Task directions: Look for "Click" in each line of the entries, and return the matching lines.

Records supplied:
'''

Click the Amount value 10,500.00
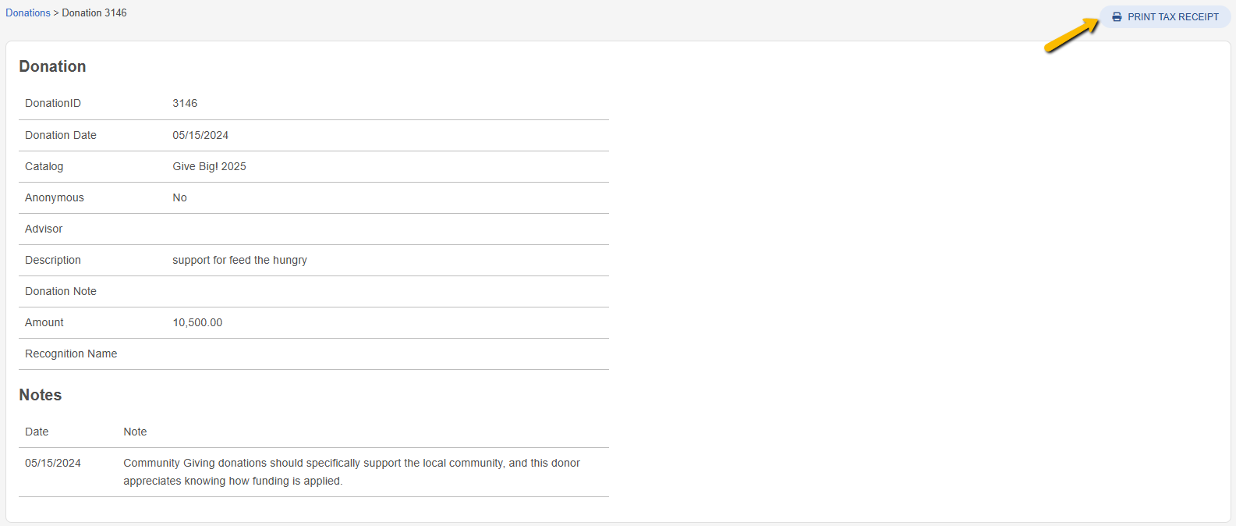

'''
'''

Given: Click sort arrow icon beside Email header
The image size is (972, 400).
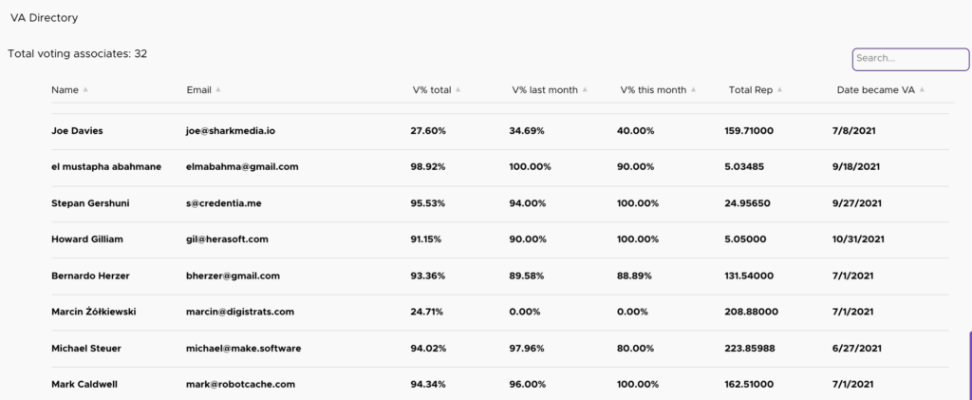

'''
'''

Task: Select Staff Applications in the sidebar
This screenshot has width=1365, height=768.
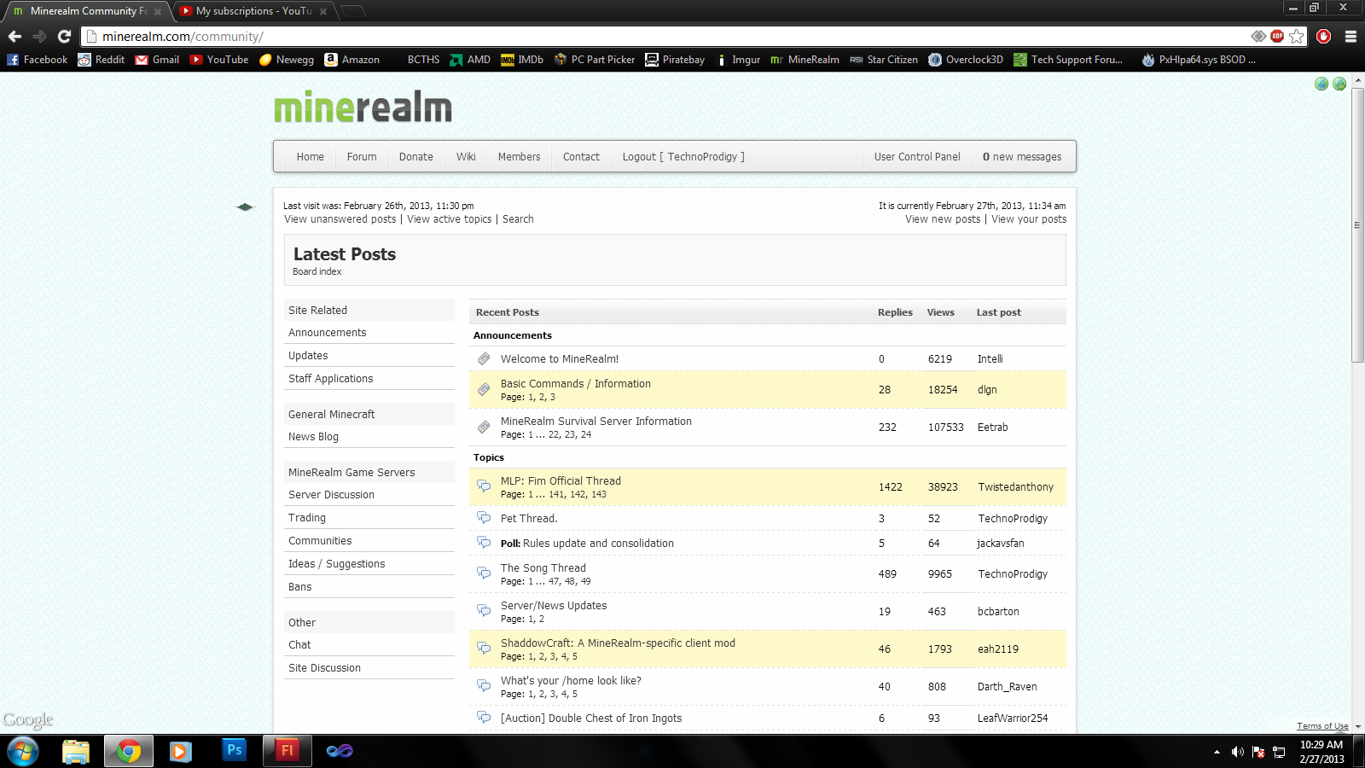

'''

Exercise solution:
Click the Amount value 10,500.00
Given: Click sort arrow icon beside Email header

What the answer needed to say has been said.